StatQuest(ML) Linear Models

Published: June 20, 2021 by Authur Lee

Categories:
MachineLearning 9

Fitting a line to data, aka Least Squares, aka Linear Regression.

We can measure how well this line fits the data by seeing how close it is to the data points.

Back in the day, when they were first working this out, they probably tried taking the absolute value of everything and then discovered that it made the the math pretty tricky. So they ended up squaring each term. Squaring ensures that each term is positive.

And it is called the "sum of squared residuals", because the residuals are the differences between the real data and the line, and we are summing the square of these values.

The generic line equation is: y = a*x + b. a is the slope of the line, and b is the intercept.

All we want to do, is to find the optimal values for a and b so that we minimize the sum of squared residuals.

In more general math terms, $Sum\ of\ Squared\ Residuals=\sum_i ((ax_i+b-y_i))^2$.
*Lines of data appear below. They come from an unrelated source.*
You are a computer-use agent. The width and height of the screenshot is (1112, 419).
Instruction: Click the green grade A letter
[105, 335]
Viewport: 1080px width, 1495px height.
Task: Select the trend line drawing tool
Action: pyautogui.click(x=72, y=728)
We can use a 3-D graph to show how different values for the slope and intercept result in different sums of squares. But no one ever solved this by problem by hand. This is done on computer.

Linear Regression

aka General Linear Models

Three most important concepts behind Linear Regression:

use least-squares to fit a line to the data
calculate $R^2$
calculate a p-value for $R^2$

\[SS(mean)=(data-mean)^2, \\ Var(mean) = \frac{SS(mean)}{n},\ (n\ is\ the\ sample\ size)\\\]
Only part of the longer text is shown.